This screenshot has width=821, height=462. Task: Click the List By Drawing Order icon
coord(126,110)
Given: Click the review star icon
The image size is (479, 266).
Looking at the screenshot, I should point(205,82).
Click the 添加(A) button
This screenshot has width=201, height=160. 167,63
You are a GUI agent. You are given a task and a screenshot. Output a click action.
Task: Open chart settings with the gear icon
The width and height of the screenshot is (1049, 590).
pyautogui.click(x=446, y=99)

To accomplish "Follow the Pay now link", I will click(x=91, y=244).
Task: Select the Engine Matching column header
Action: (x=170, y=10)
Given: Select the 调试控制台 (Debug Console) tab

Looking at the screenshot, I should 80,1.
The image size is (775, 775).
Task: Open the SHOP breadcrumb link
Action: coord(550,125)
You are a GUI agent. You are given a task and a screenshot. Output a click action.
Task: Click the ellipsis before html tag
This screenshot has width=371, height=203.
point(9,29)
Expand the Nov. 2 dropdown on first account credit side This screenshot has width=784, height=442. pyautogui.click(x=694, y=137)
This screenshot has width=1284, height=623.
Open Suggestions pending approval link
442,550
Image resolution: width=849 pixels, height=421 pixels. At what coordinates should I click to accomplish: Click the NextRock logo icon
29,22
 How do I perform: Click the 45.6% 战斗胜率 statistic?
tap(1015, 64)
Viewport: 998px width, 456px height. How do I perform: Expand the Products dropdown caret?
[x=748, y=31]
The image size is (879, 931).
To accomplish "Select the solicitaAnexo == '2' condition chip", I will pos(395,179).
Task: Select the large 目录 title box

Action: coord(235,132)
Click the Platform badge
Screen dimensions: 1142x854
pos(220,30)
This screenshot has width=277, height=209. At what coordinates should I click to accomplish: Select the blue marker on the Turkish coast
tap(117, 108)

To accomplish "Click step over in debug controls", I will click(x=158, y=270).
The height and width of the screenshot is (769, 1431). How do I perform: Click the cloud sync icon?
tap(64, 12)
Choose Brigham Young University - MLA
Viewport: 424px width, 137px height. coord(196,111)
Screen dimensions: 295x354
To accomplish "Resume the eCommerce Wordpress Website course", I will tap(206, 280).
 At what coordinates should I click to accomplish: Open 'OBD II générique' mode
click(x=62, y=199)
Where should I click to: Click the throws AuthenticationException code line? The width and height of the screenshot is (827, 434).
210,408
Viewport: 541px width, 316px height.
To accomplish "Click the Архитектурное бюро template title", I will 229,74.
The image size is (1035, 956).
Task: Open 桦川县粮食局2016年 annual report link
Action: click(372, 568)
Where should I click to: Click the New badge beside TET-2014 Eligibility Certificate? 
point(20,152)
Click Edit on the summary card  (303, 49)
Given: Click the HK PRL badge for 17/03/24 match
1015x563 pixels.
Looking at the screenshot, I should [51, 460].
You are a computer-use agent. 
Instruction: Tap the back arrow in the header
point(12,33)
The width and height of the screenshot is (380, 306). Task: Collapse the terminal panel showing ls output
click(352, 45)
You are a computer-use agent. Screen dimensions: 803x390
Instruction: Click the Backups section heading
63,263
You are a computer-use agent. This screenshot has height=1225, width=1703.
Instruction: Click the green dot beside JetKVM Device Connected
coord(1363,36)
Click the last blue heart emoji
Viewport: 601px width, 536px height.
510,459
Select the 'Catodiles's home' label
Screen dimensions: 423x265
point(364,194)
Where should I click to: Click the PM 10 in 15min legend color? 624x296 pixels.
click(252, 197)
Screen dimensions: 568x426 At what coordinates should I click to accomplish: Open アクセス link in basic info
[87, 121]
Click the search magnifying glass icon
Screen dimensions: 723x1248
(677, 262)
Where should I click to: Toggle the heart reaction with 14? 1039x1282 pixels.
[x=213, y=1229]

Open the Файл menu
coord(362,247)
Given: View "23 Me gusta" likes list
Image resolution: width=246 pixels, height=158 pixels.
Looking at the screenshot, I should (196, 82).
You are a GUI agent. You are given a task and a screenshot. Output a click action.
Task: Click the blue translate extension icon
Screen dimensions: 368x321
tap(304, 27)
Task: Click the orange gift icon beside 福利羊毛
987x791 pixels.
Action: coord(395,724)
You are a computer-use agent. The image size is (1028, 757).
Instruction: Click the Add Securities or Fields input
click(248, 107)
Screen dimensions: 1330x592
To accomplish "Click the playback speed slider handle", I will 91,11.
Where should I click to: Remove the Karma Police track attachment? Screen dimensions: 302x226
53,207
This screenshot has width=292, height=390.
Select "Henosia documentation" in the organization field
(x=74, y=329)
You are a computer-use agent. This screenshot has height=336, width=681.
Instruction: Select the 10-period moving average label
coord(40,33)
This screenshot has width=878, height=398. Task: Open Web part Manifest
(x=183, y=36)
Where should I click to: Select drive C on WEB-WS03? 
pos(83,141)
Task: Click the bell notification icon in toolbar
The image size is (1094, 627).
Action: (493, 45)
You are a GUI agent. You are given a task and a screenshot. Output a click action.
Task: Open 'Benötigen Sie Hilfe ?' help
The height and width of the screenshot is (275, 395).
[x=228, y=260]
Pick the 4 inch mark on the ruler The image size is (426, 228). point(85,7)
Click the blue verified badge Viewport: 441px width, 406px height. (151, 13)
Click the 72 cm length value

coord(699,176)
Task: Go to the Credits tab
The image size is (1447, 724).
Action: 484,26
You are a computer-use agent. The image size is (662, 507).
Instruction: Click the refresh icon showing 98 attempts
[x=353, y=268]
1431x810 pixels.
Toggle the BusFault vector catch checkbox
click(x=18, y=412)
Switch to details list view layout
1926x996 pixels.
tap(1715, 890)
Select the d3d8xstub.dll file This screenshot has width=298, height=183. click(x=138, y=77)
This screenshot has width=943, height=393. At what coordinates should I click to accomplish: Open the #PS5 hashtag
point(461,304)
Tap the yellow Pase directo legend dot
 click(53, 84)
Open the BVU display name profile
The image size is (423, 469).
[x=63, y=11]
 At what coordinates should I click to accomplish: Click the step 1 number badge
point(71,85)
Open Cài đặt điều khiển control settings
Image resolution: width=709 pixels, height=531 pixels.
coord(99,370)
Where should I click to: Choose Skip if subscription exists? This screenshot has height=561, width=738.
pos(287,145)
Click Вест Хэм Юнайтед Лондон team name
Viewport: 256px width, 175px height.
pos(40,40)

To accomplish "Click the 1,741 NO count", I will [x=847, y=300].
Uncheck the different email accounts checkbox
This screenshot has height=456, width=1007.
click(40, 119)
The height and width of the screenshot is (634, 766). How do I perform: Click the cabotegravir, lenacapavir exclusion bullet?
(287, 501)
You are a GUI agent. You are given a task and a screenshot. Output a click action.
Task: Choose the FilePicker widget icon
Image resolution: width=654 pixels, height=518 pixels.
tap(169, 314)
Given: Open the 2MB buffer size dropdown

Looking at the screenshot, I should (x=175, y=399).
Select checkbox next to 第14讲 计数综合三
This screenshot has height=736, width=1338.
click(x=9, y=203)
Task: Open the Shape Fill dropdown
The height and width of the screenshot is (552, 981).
━━━━
[Exercise] The response must contain every line from the listing above in which the string "name" appears.

[Result]
Open the BVU display name profile
Click Вест Хэм Юнайтед Лондон team name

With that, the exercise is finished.